突然ガラスが割れるような音がしてそちらを見ると、床にブドウ色の液体とワイン・グラスの破片とが散らばっていて、そのそばのテーブルで、男が顔を押さえていた。身に着けた上等そうなスーツが、ワインに濡れていた。背の高い女が立ち上がり、バッグを抱えて足早に店を出ていった。何だかドラマのシーンみたいだったが、もちろん撮影ではない。ウェイター駆けつけて床を片づけていた。また別のウェイターは、男に顔を寄せて何か尋ねている。男は手渡されたタオルで濡れた顔を拭いていた。店内にいた人々はみな、気取られないようにそのほうを盗み見ていた。しかしどよめきは少しずつ静まり、ウェイターが片づけを終えると、店内は何事もなかったようにもとに戻った。ワイングラスを投げつけられた男は精算を終えて一人で店を出て行き、それから数分後には、喧嘩したカップルのことなどみんな忘れていた。

乾杯をしよう、と僕は妻に言った。

乾杯ならさっきしたやん、と妻は言ったが、何度したっていいのだと僕は言ってグラスを掲げた。それで彼女も同じようにした。

お互いの謎と秘密に。グラスをあわせるとき、僕はそう口走った。

何それ

結婚して10年近く経つのに、お互いにまだ知らないところがたくさんある、そのことを言っているのだ、と僕は説明した。

もう酔っぱらってるの?

いや。……

 

確かに僕は妻についてすべてを知っているわけではない。つまり100パーセント知っているとはいいがたい。彼女は謎を抱えていて、彼女から見れば僕もまた謎を抱えていて、それぞれの謎が磁石みたいに引き寄せあっている。我々はそういう夫婦だった。

地中海風味のリゾットとエビのソテー、を食べながら、僕は僕自身が抱えるそんな謎の存在を、感じ取ろうとしてみた。するとなぜか、いつかどこかの道端で見かけた井戸の、その中にあった暗闇を思い出すのだった。

 

50 夜中に食べながら村上春樹を読むこと

夜中、空腹のために眠れず、戸棚をあさっているとポテトチップスを見つけたので、僕は本棚から『ダンス・ダンスダンス』を取り出して、それを読みながら食べた。

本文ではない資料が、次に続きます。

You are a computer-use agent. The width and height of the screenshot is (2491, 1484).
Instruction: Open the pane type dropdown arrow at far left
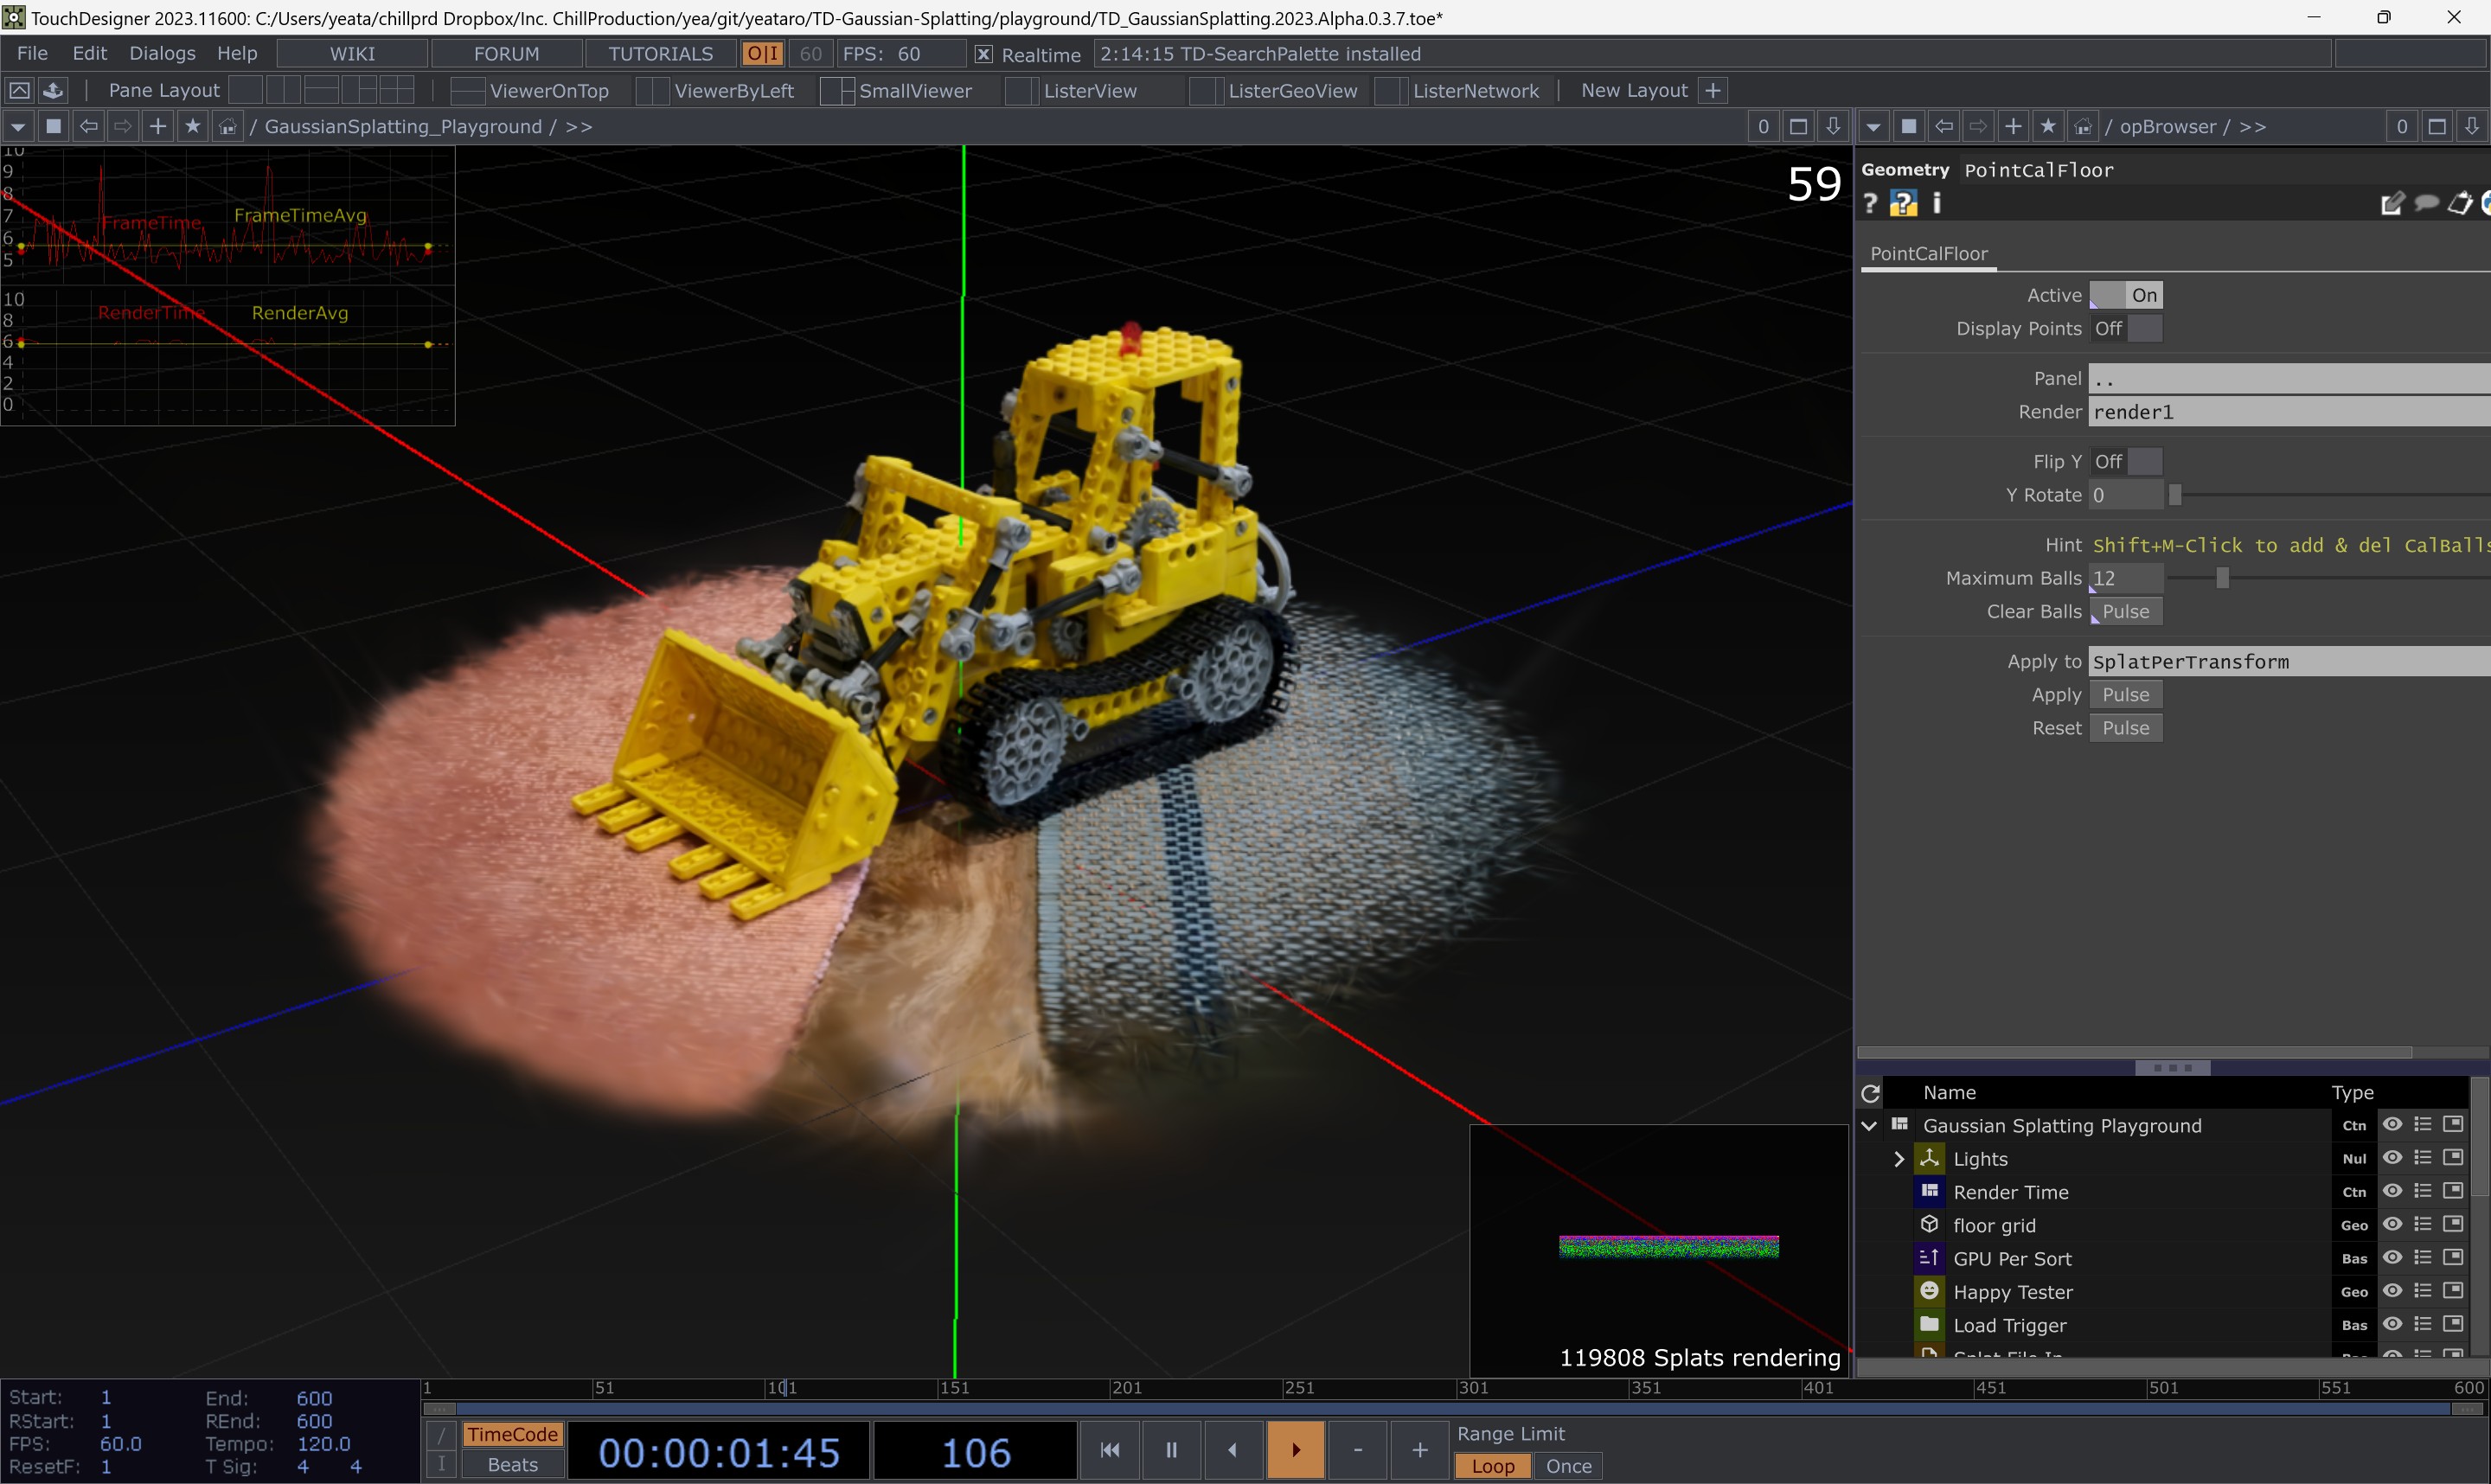tap(18, 126)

ところでよく言われることだが、村上の小説は食事に合う(言われてないかもしれない)。夜中に何か食べながら読むのに、村上春樹の小説ほど適したものはない。おそらくあの文体のせいなのだろう。おそろしく読みやすく、読んでいて心地よく、文体の力だけで分厚い小説をあっという間に読ませてしまうし、さらには何度も読み返したくさせる。そのうえ食欲さえ増進させてしまう。このことだけでも、彼はノーベル文学賞などよりはるかに偉大な功績をなしえている。

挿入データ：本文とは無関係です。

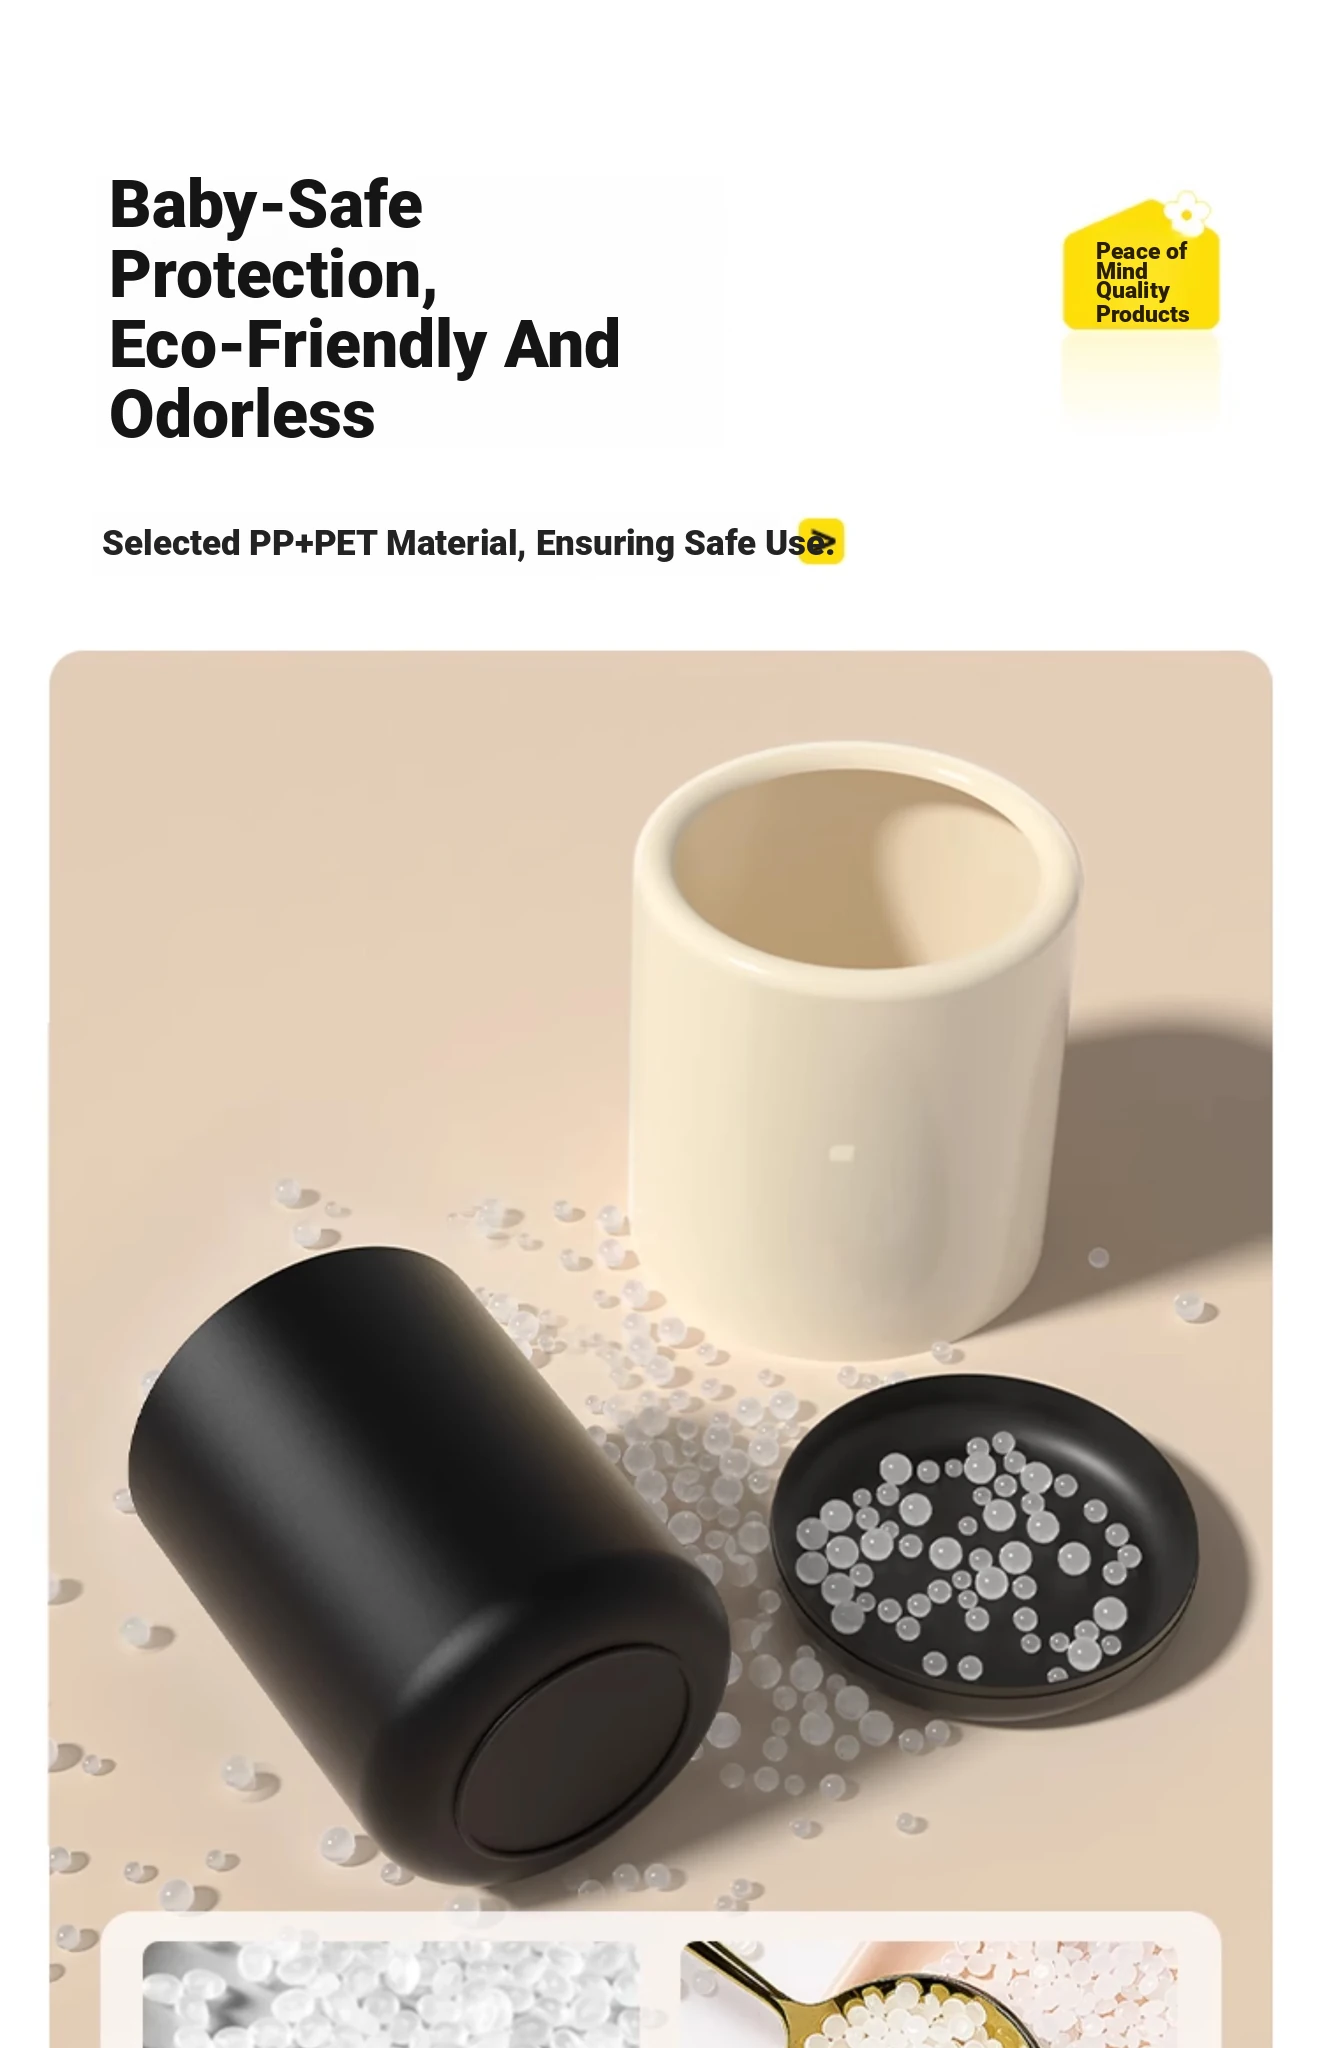
Task: Click the black lid dish holding pellets
Action: [984, 1547]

もし村上がいなかったら、僕は夜食のときに何を読んでいたのだろう。それを思うとほとんど不安になる。文体や作風を模倣する人はいても、彼と同じように書ける人はいない。それにしても『ダンス・ダンス・ダンス』はいい。僕はほとんどすべての村上作品が好きだが、中でもこの小説が一番好きなのだった。内容も表紙の絵も何もかも良い。ページの隅々にまで80年代の空気が滴るほど染み込んでいる感じがして、だから読んでいるとちょっとしたタイム・スリップみたいな気分になる。

 

51 雪の日。雪だるま

下関市では冬の間に一度か二度、雪が積もることがある。ある雪の日の午後、僕は二人の子供たちを連れて近所にある公園に出かけた。彼らが雪だるまを作りはじめ、僕もそれを手伝った。手袋をしていても雪に触るのは冷たかったが、子供たちのほうはどういうわけか、ぜんぜん冷たそうではない。寒そうにも見えない。おそらく楽しさが上回っているのだ。大したものだと思った。そして雪だるまは完成した。僕は子供たちと雪だるまが三人で並んだところを写真におさめた。そのあと子供たちは、木の枝とか葉っぱなどをくっつけて雪だるまをどんどん派手にしていた。

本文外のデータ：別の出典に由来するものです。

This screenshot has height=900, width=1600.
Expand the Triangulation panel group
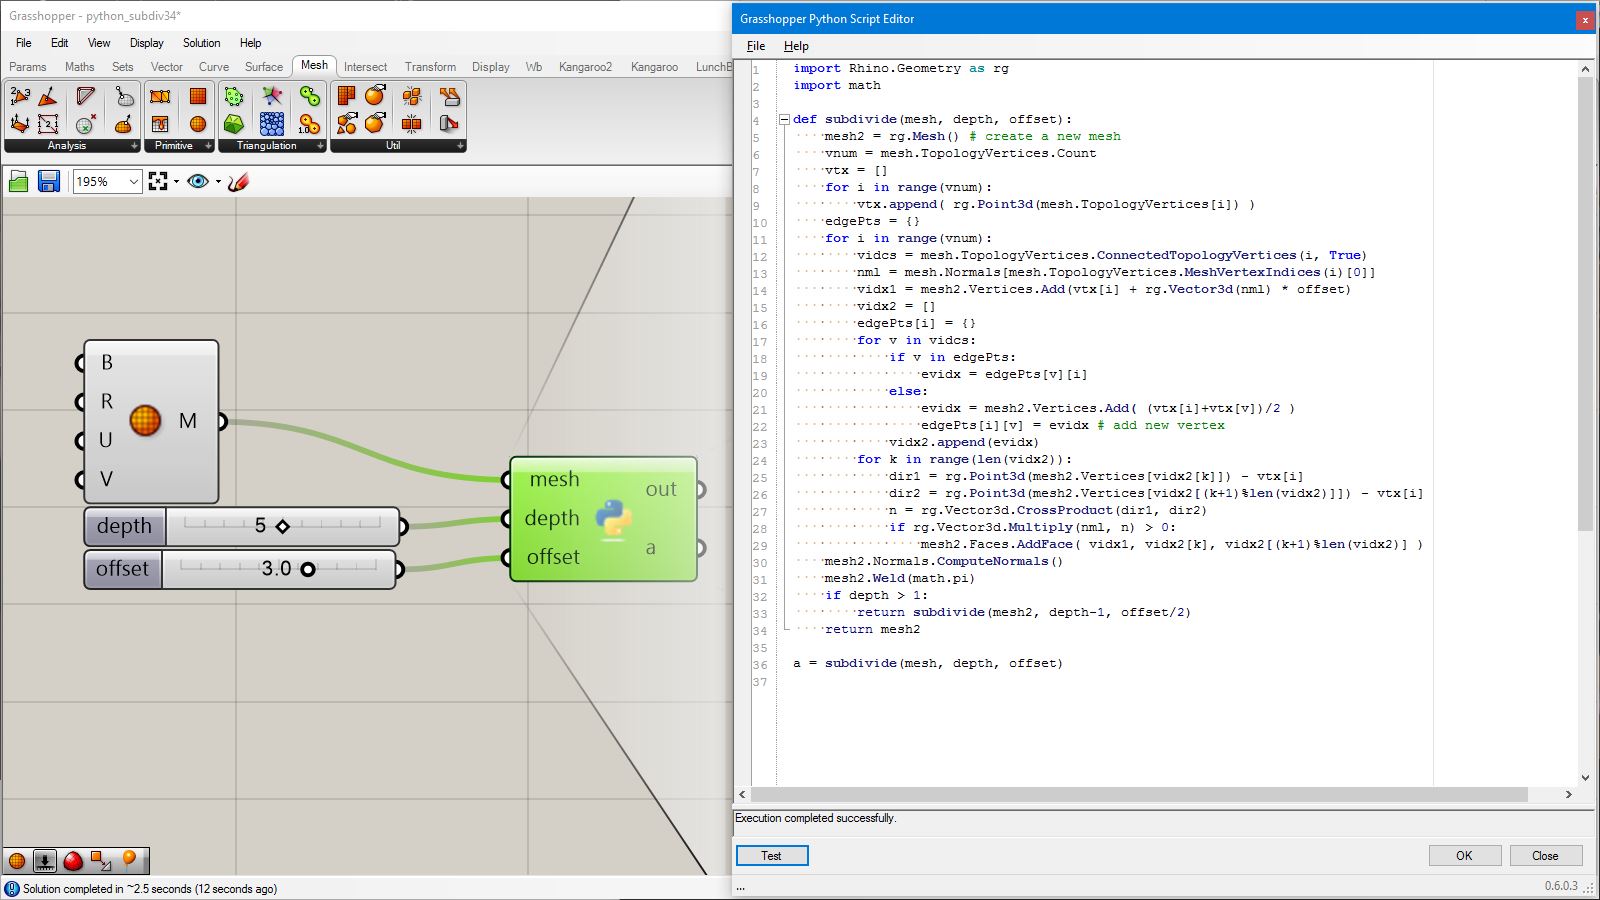pos(320,146)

帰り道で、ユイとケイが、「(あの公園に来た人たちが、あの雪だるまを見たら)みんな喜ぶね」と言って、僕はそれに対して、でもたぶん明日には溶けちゃうよ、と言ってしまい、二人はひどく悲しそうな顔になった。

 

52💎高速バス

僕は高速バスに乗っていた。車内は寝静まり、起きているのは運転手だけ。運転手は黙々とバスを走らせている。僕の座席からは彼の左腕しか見えない。ハンドルを握るその腕はときどき規則的に動いた。じっと見つめているとそれは生きている人間の腕というより精巧な機械の一部のように思えてきた。そして眠っているほかの乗客たちもまた、人間ではなくただの得体のしれないずんぐりした塊のように見える。それほど深夜の高速バスの車内には生命の気配がない。僕は寝付けずあちこちをぼんやり眺めていた。そうするうち、今このバスがほとんど完全な密室であることに、唐突に思い当たる。バス最後部の狭い座席に押し込められ、窓もドアも自由には開けることができず、車は朝まで止まる予定はない。今、どれだけ外に出たいと願ってもほとんど不可能なのだ。泣きわめいて暴れまわって気が狂ったみたいにふるまえば、あるいはバスを止めてもらえるかもしれない。でも運転手にも乗客にも迷惑がかかるし、何よりそんなみっともない、無様なことはしたくない。

ただでさえ僕は閉所恐怖症の気がある。狭い場所や、閉ざされて自分の意志で自由に出入りできない場所にいることを自覚すると、怖くなり不安になって、落ち着きを失ってしまう。深夜の高速バスは密室であり閉所だった。そのことを意識した途端に唐突な恐怖に襲われた。ここからは出られない、逃げられない。狭くて、自由に歩き回ることもできず、辺りは見知らぬ人ばかりで誰も助けてはくれない。それを思うと脂汗がにじみ、吐き気がして、叫びだしそうになった。頭がぐらぐらして、目が回り、呼吸が苦しくなった。そのとき僕は何となく窓のカーテンを開いた。それは何かを期待しての行為ではなかった。何しろ夜中だから、外を眺めてたところで何も見えないのだ。とうぜん窓の外は闇に塗りつぶされていた。形あるものなど何一つ視認できない。上を見上げると、空に星が光っていた。白く瞬く小さな光は、まるで砕いてでたらめにぶちまけた宝石みたいだった。その光を目にした瞬間に、パニックの症状はすっと消えてしまった。吐き気も恐怖心もなくなり、まるで魔法にでかけられたみたいに急に楽になった。さっきまで苦しんでいたのが嘘みたいに、ほんの数秒で僕はまったく元通りになっていた。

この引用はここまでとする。